What is needed: Put every line of the material below, from the line containing "Task: Click the Profiles cell" down to the line containing "Where should I", into a Markdown table with the columns "Row" and "Line", skipping any blank lines.

Input data:
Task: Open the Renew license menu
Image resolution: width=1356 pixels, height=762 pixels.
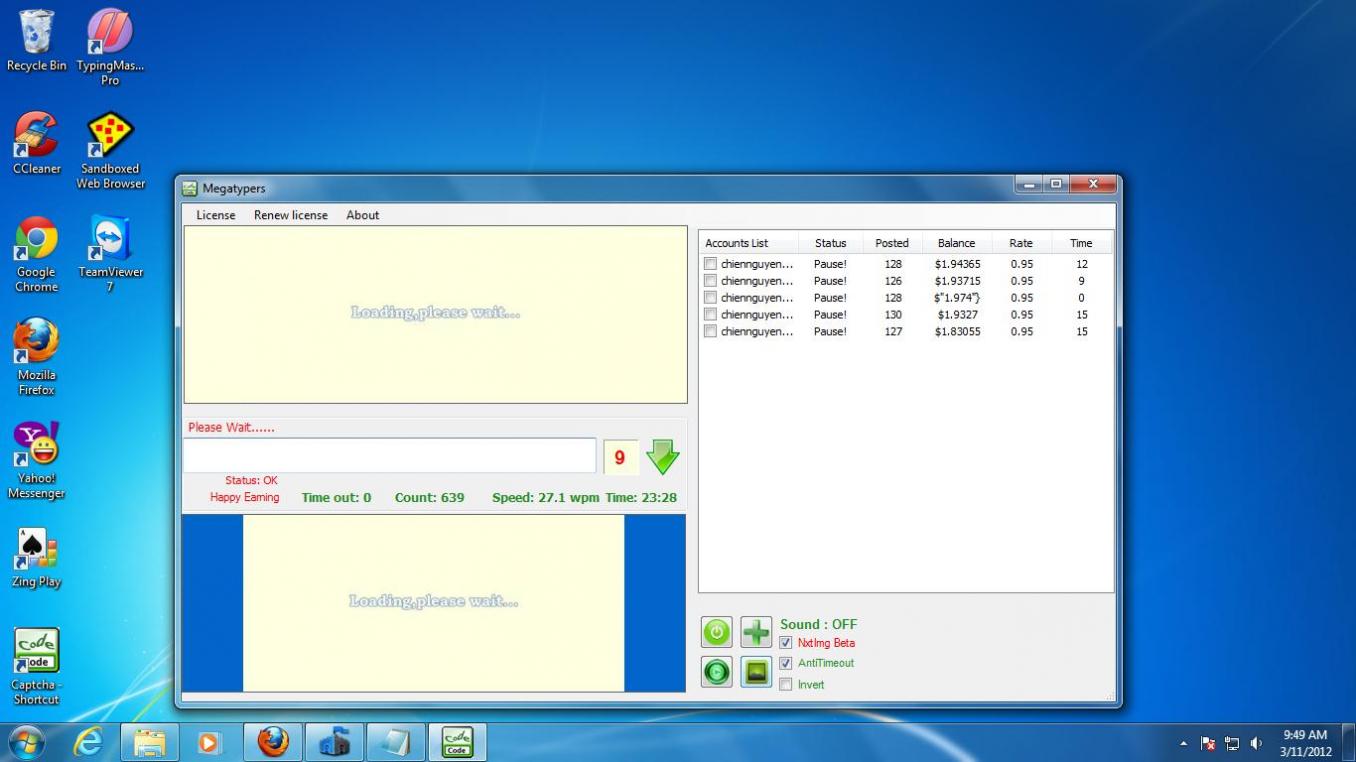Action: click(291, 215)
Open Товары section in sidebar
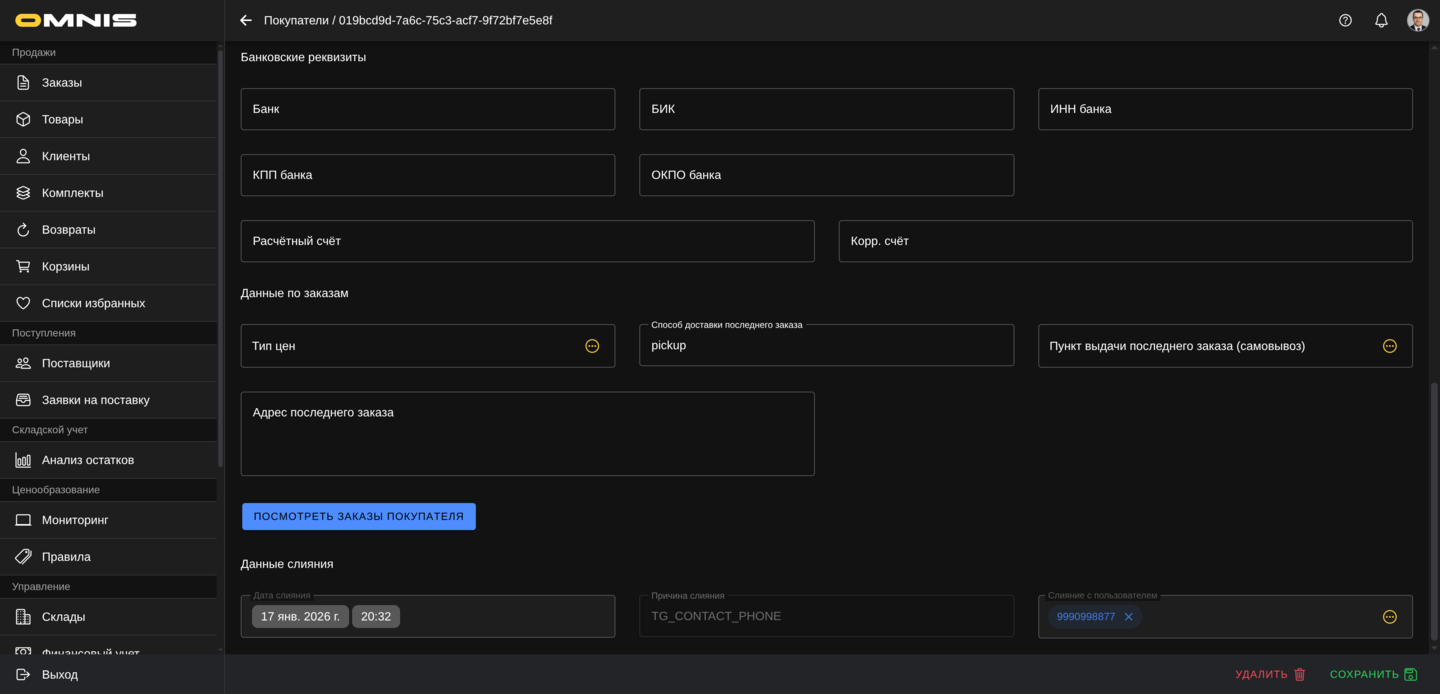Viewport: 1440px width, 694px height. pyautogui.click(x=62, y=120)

==

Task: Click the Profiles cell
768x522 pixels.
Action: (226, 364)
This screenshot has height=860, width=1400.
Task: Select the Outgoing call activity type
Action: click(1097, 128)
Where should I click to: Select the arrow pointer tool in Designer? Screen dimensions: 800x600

...

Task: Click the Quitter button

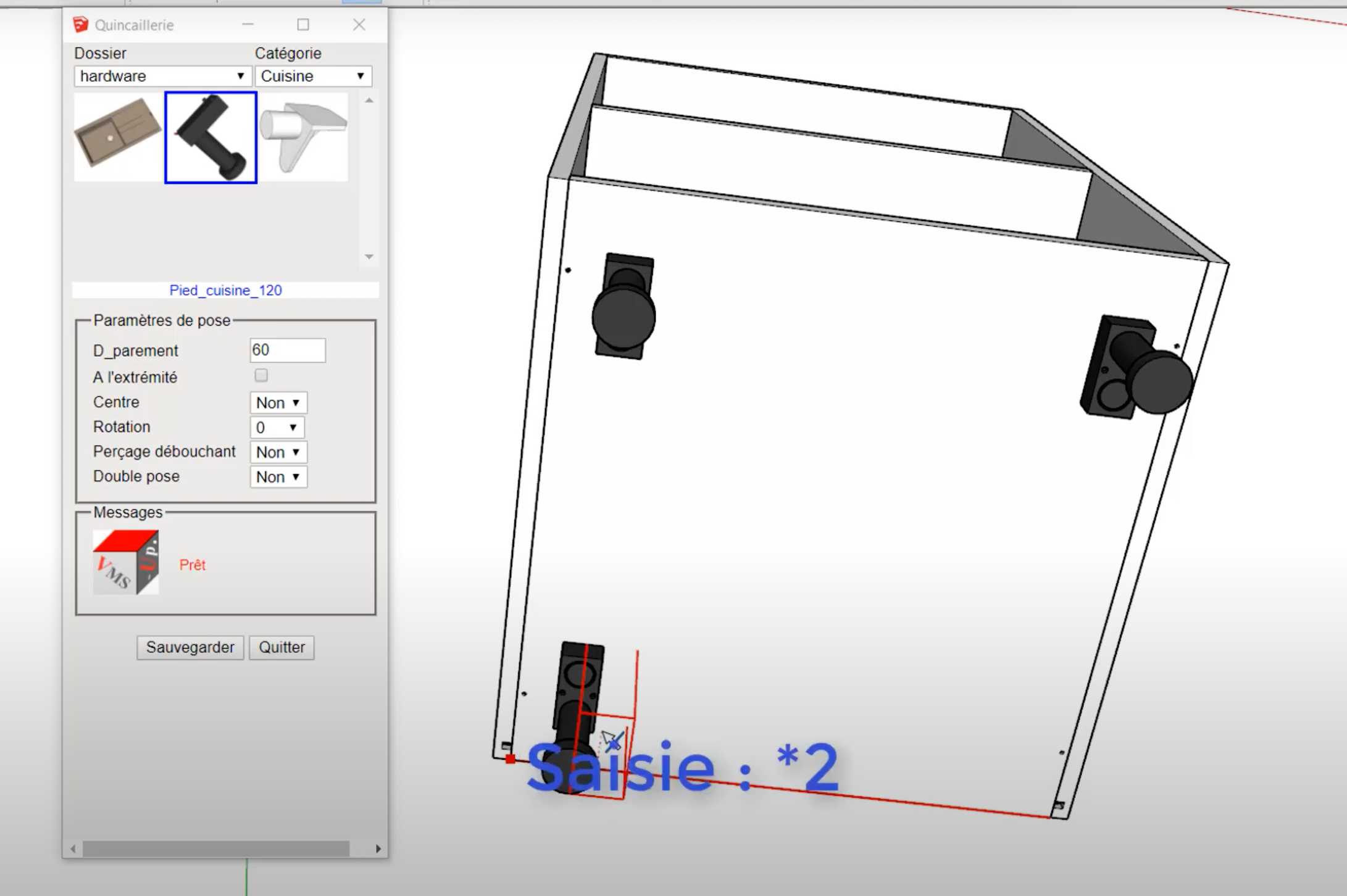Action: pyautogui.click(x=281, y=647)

Result:
| Row | Line |
|---|---|
| 1 | Task: Click the Profiles cell |
| 2 | 768x522 pixels. |
| 3 | Action: (226, 364) |
| 4 | This screenshot has height=860, width=1400. |
| 5 | Task: Select the Outgoing call activity type |
| 6 | Action: click(1097, 128) |
| 7 | Where should I click to: Select the arrow pointer tool in Designer? Screen dimensions: 800x600 |